The output signal from the second clock generation circuit 17 is doubled by the multiplication circuit 18 and supplied to the digital demodulation circuit 19 as a carrier signal. Therefore, the signal that has passed through the filter 14 (the signal that has undergone spectrum despreading) is the output signal (carrier signal) from the multiplication circuit 18.
Is digitally demodulated by quadrature synchronous detection or the like.

[0016]

According to the present invention, the output signal of the second clock generating means for generating the PN code on the receiving side is multiplied and used as the carrier signal of the digital demodulation circuit.
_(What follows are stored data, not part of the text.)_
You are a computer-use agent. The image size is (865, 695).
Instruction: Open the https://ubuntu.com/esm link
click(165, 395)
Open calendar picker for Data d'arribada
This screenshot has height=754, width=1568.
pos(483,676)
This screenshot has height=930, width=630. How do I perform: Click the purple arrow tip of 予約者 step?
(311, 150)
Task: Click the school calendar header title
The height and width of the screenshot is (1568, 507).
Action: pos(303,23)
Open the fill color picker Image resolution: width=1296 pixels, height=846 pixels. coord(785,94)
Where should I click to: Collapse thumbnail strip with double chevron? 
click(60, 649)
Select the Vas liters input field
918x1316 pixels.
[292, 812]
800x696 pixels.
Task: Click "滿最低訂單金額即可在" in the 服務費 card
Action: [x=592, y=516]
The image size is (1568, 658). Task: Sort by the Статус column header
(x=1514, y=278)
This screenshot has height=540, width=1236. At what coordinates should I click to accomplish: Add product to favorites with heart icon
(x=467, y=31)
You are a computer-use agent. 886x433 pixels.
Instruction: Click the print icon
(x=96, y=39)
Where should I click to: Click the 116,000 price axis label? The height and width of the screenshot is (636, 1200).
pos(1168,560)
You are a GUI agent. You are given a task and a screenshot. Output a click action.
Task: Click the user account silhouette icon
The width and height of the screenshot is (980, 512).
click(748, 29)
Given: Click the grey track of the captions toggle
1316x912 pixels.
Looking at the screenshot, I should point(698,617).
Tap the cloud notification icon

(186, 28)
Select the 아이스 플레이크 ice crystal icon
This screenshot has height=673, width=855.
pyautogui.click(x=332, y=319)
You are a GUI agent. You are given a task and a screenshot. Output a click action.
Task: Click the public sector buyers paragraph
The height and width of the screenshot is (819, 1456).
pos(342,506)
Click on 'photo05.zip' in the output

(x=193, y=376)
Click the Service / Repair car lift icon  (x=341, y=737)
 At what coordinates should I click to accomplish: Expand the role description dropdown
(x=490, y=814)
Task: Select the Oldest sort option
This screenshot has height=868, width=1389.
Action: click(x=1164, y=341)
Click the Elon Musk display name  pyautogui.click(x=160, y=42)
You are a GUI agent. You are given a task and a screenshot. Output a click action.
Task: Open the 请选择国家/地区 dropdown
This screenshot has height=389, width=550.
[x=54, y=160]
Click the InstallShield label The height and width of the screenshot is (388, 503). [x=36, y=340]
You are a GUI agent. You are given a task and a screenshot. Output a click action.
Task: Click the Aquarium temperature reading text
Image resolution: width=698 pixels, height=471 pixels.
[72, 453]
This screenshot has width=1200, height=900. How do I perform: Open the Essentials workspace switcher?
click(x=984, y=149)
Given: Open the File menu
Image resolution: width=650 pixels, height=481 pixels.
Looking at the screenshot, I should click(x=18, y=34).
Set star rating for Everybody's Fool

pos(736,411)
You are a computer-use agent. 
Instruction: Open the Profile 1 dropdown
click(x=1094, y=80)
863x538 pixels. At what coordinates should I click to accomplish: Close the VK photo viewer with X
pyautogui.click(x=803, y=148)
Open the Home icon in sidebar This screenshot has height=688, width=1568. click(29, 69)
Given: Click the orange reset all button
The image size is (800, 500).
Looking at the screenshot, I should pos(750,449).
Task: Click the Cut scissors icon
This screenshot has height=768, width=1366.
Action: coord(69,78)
It is possible to simplify the circuit configuration of the receiving system without requiring a special circuit such as a loop.

[Brief description of drawings]

FIG. 1 is a diagram showing an embodiment of the present invention.

FIG. 2 is a diagram showing a signal waveform.

[Explanation of symbols]

 1 1st clock generation circuit 2 frequency division circuit 3 1st PN code generation circuit 4 digital modulation circuit 5 spread spectrum circuit 6 transmission part 11 reception part 12 2nd PN code generation circuit 13 spectrum despreading circuit 14 filter 15 synchronization detection circuit 16 sliding correlation Circuit 17 Second clock generation circuit 18 Multiplication circuit 19 Digital demodulation circuit

Claims (1)

[Claims] 1. A first clock generating means for generating a reference clock signal, a frequency dividing means for dividing a clock signal from the first clock generating means, and an output signal of the frequency dividing means being 1.
First PN code generating means for generating a PN code to be a chip, digital modulating means for digitally modulating the carrier signal according to input data by using the clock signal from the first clock generating means as a carrier signal, and this digital modulation A spectrum spreading means for spreading the output signal of the means with the PN code from the first PN code generating means, and a transmitter equipped with a transmitting means for transmitting the output signal from the spread spectrum means; Receiving means for receiving the transmission signal, second PN code generating means for generating a PN code having a high correlation with the PN code generated by the first PN code generating means, and a spectrum of the signal received by the receiving means 2PN
Despreading means for despreading with the PN code from the code generating means, second clock generating means for generating a clock signal to the second PN code generating means, multiplying means for multiplying the clock signal from the second clock generating means, and A spread spectrum communication system comprising a receiver equipped with demodulation means for demodulating the output signal from the despreading means based on the output signal from the multiplication means.